As Prime Minister, Mr Morrison has cut the overall numbers of refugees Australia accepts, and refused to resettle detainees who have spent six years in offshore detention, rejecting ongoing offers by New Zealand PM Jacinda Ardern to resettle them, and despite numerous UN reports denouncing Australia’s offshore detention. Most recently, he has expressed plans to overturn medevac laws and place medical needs of people in offshore detention back in the hands of Home Affairs Minister Peter Dutton.
Suffice to say that Prime Minister Scott Morrison has been no champion for the care of vulnerable asylum-seekers.
“If my client deserves a bridging visa now, they deserved one a month ago, and they deserved one back in February when they arrived,” Alison Battisson
When Battisson began tweeting about the case of her Pentecostal pastor, and threatened to go to the media, within two hours, she was informed the Minister’s Department for Home Affairs had made a recommendation to him that he issue a bridging visa.
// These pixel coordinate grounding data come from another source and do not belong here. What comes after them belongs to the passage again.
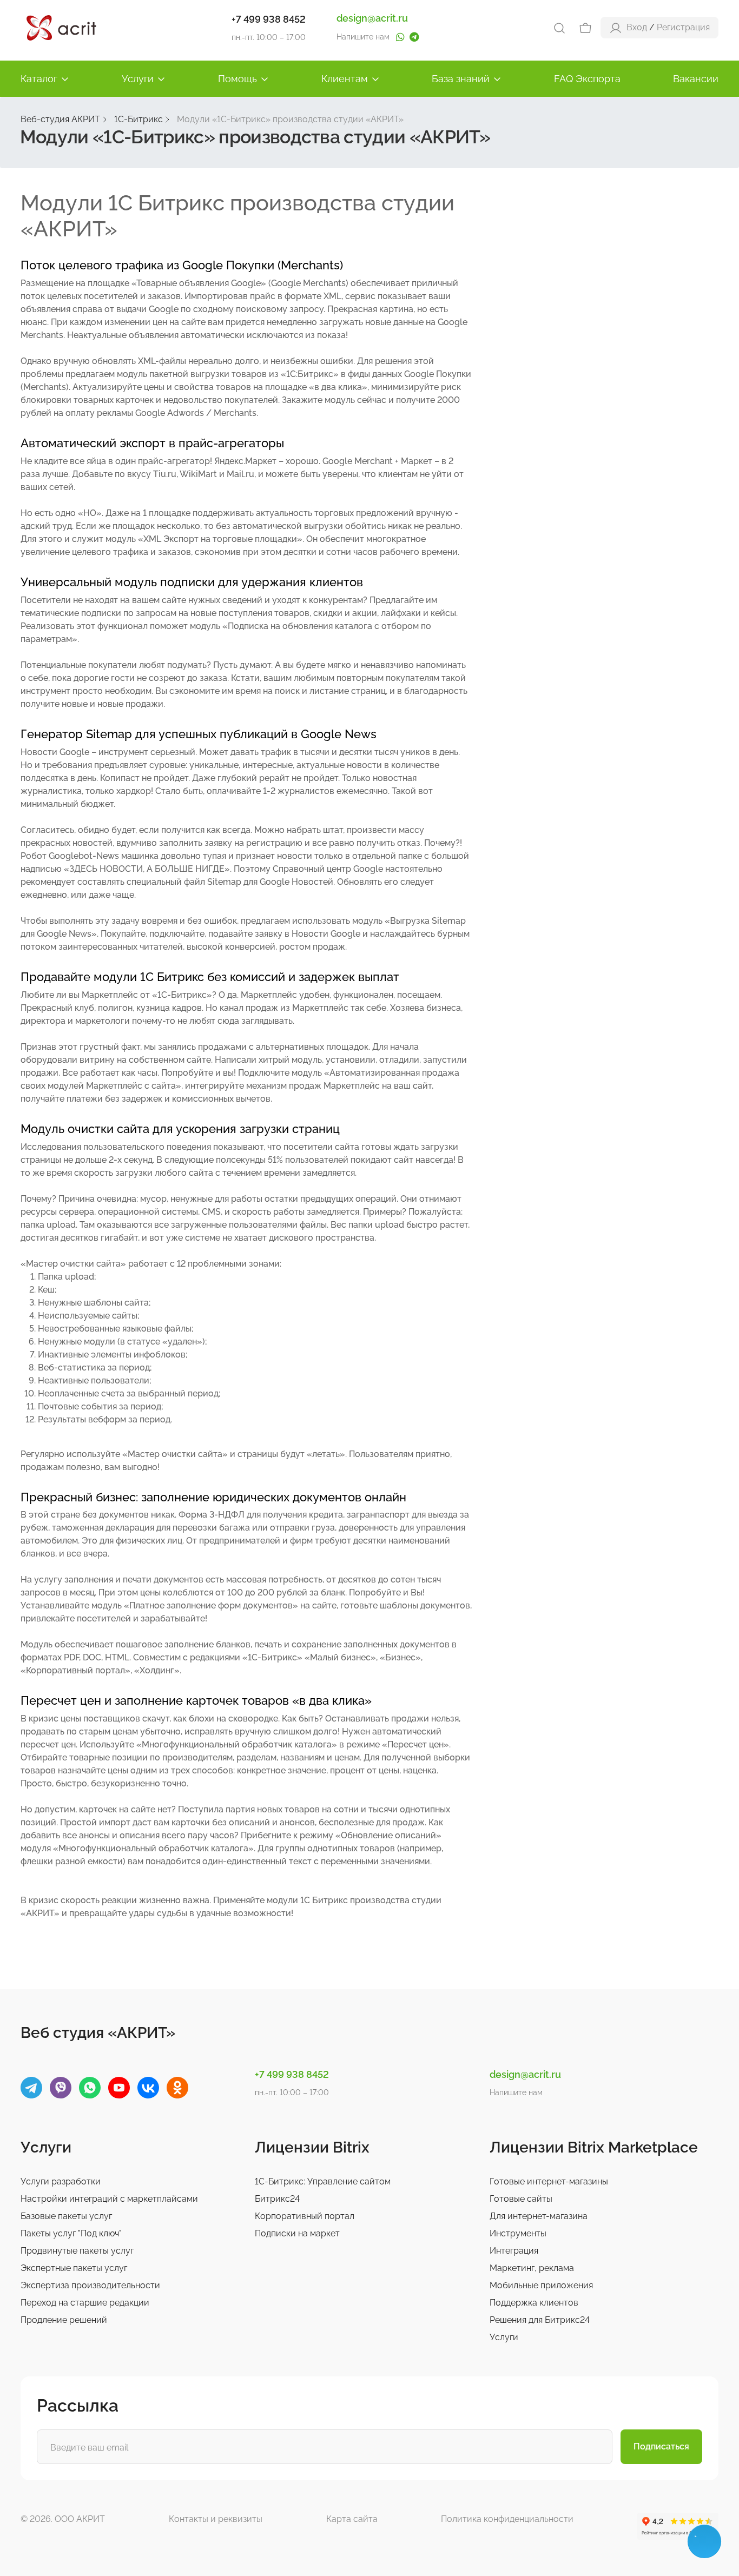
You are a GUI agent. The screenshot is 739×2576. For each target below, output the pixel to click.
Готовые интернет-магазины (549, 2181)
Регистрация (683, 27)
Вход (636, 27)
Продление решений (64, 2320)
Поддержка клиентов (534, 2302)
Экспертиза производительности (90, 2285)
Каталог (39, 78)
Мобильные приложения (541, 2285)
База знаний (461, 78)
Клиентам (344, 78)
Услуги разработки (61, 2181)
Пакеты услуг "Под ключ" (71, 2233)
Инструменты (518, 2233)
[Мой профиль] (615, 27)
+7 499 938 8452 (269, 19)
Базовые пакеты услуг (66, 2216)
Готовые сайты (521, 2199)
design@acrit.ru (372, 18)
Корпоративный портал (304, 2216)
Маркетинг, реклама (532, 2268)
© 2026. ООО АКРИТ (63, 2519)
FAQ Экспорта (587, 78)
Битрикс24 (277, 2199)
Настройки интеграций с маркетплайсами (109, 2199)
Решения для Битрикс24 (540, 2320)
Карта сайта (352, 2519)
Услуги (138, 78)
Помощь (237, 78)
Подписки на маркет (297, 2233)
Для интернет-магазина (539, 2216)
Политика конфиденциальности (507, 2519)
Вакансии (695, 78)
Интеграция (514, 2251)
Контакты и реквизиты (215, 2519)
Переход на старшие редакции (85, 2302)
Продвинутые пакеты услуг (77, 2251)
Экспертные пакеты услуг (74, 2268)
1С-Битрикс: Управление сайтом (323, 2181)
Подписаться (661, 2446)
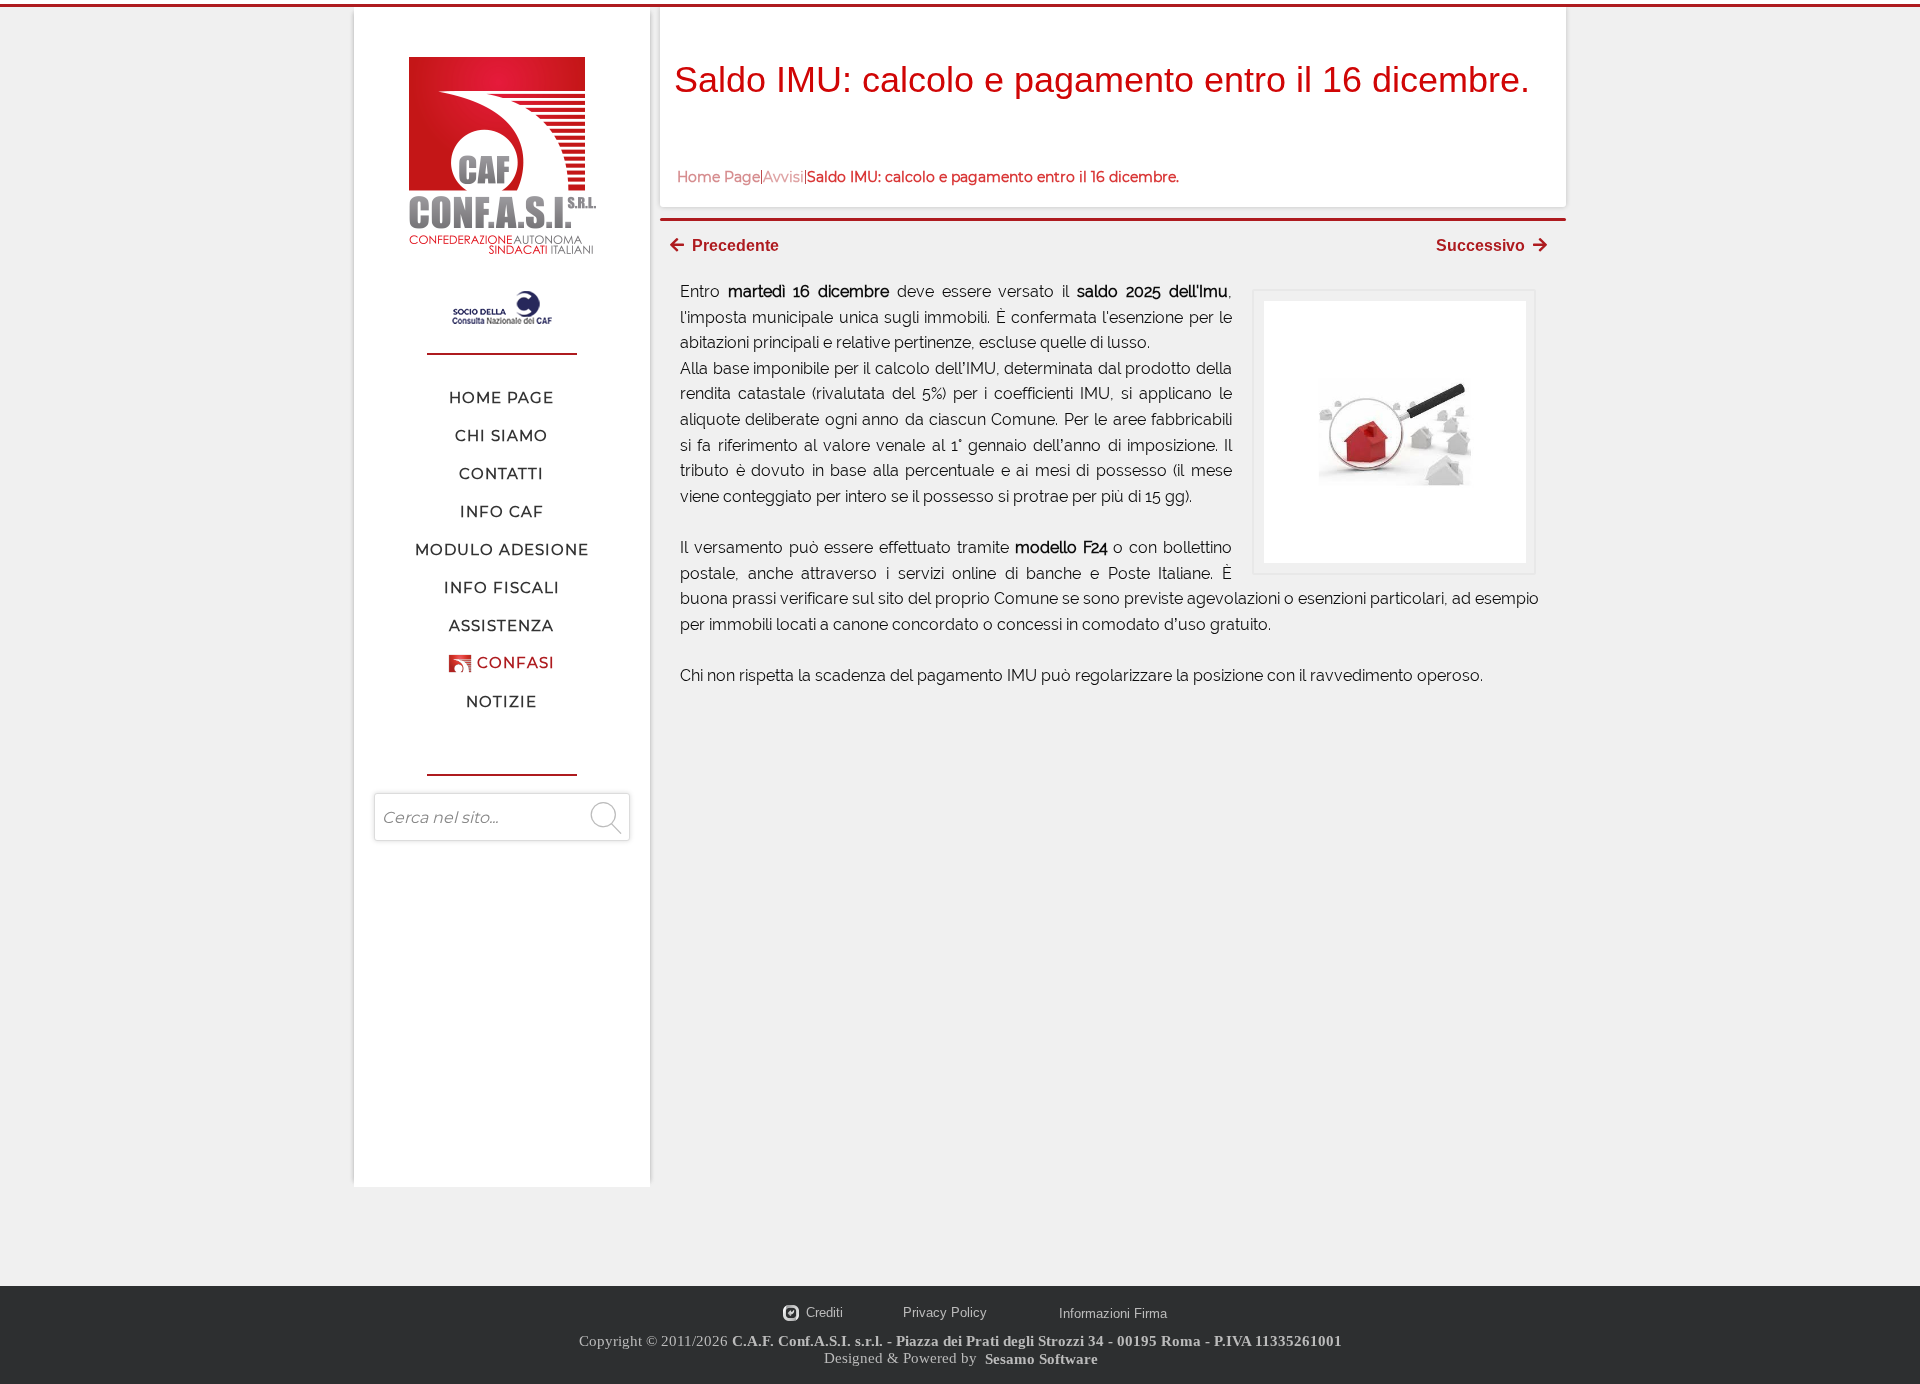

This is the most the minister can do now that the matter is before the Administrative Appeals Tribunal and it will most likely help, but Battisson is concerned for other cases that don’t have the option of threatening negative media.
“If my client deserves a bridging visa now, they deserved one a month ago, and they deserved one back in February when they arrived,” she says.
In her view, the entire system is arbitrary and it’s real people whose lives are being ruined by its cruelty.
“And unless you have someone pushing your case, you get left behind,” Battisson says. “That needs to change.”
A previous edit of this article said that the Minister for Home Affairs had made the recommendation, which was incorrect. The Minister’s department has made the recommendation to him, so we have updated this article to correct the inaccuracy.